March 11th – Filmmaker Brian Frye in Person!

Experimental Response Cinema is proud to present the avant-garde films of Lexington, Kentucky filmmaker Brian Frye, who will be in Austin to screen Our Nixon (which he co-produced with Penny Lane) at SXSW! We’re excited to host the filmmaker and his films and videos from 1999 to the present!

Event Details:
March 11th, 2013
8pm
Tiny Park Gallery (map)
Free!

Brian L. Frye is a filmmaker, journalist, and law professor who lives in Lexington, Kentucky. He was named (along with Penny Lane) one of Filmmaker Magazine’s “25 New Faces of Independent Film” in 2012. His short films explore relationships between history, society, and cinema through archival and amateur images. His films have appeared in the Whitney Biennial, the New York Film Festival’s Views from the Avant-Garde, the New York Underground Film Festival, the San Francisco Museum of Modern Art, the Warhol Museum, Pleasure Dome, Media City and the Images Festival. His short films are in the permanent collection of the Whitney Museum and distributed by the Filmmaker’s Coop. He’s been awarded grants from the Jerome Foundation and the Electronic Television Center. His writing on film and art has appeared in October, The New Republic, Film Comment, Cineaste, Millennium Film Journal and the Village Voice. He is currently a visiting assistant professor at Hofstra Law School and is developing a beer-brewing hobby.

A Reasonable Man
15 min / video / sound / 2011
In March 2001, a Georgia police officer observed Victor Harris speeding and initiated pursuit.
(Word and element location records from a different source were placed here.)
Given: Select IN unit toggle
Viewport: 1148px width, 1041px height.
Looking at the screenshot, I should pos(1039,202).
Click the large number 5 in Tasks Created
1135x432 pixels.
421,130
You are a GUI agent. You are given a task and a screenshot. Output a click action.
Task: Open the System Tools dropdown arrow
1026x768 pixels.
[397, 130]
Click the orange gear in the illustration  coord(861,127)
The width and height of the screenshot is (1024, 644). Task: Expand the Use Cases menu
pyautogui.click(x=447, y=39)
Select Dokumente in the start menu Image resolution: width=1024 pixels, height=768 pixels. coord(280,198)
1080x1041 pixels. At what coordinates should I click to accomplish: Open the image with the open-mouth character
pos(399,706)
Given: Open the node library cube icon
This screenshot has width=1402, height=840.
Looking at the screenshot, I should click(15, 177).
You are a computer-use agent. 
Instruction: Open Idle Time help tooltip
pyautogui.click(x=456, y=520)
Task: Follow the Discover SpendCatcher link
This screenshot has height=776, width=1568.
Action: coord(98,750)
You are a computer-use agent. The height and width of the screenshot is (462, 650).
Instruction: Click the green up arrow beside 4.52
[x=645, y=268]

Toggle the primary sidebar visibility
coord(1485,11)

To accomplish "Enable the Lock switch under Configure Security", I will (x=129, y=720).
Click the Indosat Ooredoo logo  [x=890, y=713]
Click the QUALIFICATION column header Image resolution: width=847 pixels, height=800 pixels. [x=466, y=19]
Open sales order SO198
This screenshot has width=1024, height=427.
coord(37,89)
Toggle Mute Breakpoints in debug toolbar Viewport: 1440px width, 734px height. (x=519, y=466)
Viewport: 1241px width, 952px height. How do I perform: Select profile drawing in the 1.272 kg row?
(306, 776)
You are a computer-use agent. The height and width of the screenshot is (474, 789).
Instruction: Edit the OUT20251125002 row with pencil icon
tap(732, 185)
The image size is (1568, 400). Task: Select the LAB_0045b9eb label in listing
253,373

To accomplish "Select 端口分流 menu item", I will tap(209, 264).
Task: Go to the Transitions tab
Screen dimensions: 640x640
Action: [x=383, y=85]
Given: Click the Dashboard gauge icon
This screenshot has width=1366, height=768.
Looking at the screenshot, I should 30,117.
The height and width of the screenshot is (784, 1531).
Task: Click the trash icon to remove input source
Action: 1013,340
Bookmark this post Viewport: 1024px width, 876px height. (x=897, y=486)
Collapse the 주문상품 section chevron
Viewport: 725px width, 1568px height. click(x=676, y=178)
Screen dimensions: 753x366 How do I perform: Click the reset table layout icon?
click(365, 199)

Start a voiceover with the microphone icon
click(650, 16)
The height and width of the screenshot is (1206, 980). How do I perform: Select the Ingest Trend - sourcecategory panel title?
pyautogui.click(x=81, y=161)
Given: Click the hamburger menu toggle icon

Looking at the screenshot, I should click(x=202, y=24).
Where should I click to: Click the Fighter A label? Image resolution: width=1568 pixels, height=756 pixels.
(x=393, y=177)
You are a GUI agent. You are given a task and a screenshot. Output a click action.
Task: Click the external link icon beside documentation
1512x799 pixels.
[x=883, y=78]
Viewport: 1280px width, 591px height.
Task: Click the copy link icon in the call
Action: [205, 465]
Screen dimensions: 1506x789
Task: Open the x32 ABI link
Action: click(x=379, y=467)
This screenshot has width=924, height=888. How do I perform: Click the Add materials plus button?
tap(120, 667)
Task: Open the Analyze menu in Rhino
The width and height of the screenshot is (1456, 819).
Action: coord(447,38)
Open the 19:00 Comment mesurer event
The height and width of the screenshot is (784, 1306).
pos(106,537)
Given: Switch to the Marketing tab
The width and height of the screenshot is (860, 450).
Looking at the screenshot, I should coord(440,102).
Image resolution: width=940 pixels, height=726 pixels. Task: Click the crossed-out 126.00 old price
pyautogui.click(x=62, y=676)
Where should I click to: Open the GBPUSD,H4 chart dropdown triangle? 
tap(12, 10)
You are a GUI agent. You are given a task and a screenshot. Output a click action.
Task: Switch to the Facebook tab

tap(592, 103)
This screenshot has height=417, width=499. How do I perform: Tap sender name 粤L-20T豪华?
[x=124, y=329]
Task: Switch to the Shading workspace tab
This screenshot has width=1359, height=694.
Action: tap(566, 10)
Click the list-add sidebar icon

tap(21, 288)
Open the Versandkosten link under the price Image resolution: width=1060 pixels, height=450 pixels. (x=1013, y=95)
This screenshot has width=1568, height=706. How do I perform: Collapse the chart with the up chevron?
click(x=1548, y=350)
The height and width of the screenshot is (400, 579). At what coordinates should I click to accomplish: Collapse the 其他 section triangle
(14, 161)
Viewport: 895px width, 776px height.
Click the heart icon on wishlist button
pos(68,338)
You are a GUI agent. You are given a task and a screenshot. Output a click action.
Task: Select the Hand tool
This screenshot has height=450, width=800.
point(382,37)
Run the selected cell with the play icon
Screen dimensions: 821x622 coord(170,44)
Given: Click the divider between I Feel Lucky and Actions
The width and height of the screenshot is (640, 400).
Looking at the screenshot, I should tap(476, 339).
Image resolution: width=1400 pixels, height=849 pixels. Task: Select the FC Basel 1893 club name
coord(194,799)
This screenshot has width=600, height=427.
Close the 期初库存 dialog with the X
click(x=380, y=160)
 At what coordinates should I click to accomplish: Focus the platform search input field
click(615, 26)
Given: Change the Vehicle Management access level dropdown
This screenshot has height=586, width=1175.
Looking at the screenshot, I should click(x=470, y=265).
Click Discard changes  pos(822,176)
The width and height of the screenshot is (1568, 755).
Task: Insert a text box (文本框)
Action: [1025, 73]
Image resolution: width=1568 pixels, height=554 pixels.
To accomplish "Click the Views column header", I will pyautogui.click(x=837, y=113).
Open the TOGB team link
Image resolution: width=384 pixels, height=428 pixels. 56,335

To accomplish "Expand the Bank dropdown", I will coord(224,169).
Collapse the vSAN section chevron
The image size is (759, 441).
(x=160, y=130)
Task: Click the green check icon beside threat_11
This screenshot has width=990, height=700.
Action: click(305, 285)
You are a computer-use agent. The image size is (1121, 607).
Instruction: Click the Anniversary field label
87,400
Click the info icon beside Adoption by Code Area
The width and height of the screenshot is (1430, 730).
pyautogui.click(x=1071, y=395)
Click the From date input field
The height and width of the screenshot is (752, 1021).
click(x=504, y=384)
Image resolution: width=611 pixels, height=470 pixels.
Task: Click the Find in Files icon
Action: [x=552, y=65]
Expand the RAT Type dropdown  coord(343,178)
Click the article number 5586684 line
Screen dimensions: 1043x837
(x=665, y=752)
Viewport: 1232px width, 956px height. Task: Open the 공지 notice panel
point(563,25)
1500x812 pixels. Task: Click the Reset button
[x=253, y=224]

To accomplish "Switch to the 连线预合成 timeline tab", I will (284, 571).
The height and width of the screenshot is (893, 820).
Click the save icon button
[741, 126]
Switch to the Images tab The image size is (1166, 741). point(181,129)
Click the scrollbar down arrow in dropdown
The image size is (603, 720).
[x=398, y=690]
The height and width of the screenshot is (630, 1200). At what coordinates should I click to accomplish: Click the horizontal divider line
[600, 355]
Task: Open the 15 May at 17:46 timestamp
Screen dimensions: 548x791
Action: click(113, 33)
Deputy Timothy Scott joined the pursuit and intentionally collided with Harris, who crashed and was rendered a quadriplegic.
Harris sued Scott, alleging that Scott used excessive force because the pursuit did not endanger the public. Scott responded that the pursuit did endanger the public, and submitted two videotapes of the pursuit.
The trial court held that a jury should decide the case because the parties disagreed about a question of fact: whether the pursuit endangered the public. In Scott v. Harris (2007), the Supreme Court reversed 8-1, holding that the videotapes conclusively disproved Harris’s version of the facts.
A REASONABLE MAN uses the videotapes submitted by Scott and excerpts from the oral argument before the Supreme Court to show how courts have evaluated one kind of motion picture evidence.

The Anatomy of Melancholy
11 min / 16mm / sound / 1999
“In 1999, I bought the outtakes from a short film called ‘A Portrait in Fear’ from the cinematographer. The movie was directed by a chiropractor from Kansas City, Missouri, and shot on an Auricon. The poetry came naturally.” (BF)

The War is Beautiful in Springtime
3 min /16mm / silent / 2010

Observations at Gettysburg, 6 July 2002
10 min / 16mm / silent / 2003
“Man is full of sin and nature, and all he does don’t bear looking at, and a heap of what he says is a shame and a mawkery. But cant no witness hurt him. Some day something might beat him, but it wont be Satan.” — William Faulkner in “A Fable”.
The annual Civil War re-enactment at Gettysburg is one of the largest and best attended in the country. Why Gettysburg? Partly because — rightly or not — we take it as the moment at which the outcome of the struggle for America was most in doubt. But truly because the words Lincoln spoke there made of it that moment, framing the struggle in its starkest terms. And so these people who believe in America come to perform its redemption. It is a passion-play, really, a dramatic evocation of the cataclysm in which a young nation expiated its sins in blood, and was reborn.

The Letter
11 min / 16mm / sound / 2001
“An essay toward documenting the ineffable. I’m told that all philosophy springs from one question: why is there something, rather than nothing? Perhaps these are fragments of one man’s answer to that question. He spoke to someone once; I encountered his ghost and replied with this film. One might consider it a dialogue between a man of Faith and one who has merely tasted of the absurd, yet struggles to ingest it.” (BF)
“[Frye] aims to blur the line between completed film and unfinished experiment – many of his best pieces look like fragments or rushes. His work is relentlessly self-questioning, offering a subtle, ever shifting mix of open-endedness and structure. The Letter is composed of ‘visually interesting’ shots, he says, from the outtakes he found for an unidentified documentary. And his film looks like outtakes, with pans around a cemetery and an unexplained bald man. Later a shot of worms moving against a mesh screen introduces a different kind of imagery and motion – and as in most of Frye’s best work, there’s something creepy about the image and how little it explains. Watching Frye’s films, the viewer often feels trapped in a box with only a few peepholes, each of which distorts the world in a different way.” (Fred Camper, “Cinema of Possibilities,” Chicago Reader, June 28, 2002)

Francois Boue Services the Fragrance Machine at Bloomingdales
3 min / 16mm / sound / 1999

Encomium
2 min / 16mm / silent / 2003
A short portrait film of Stan Brakhage.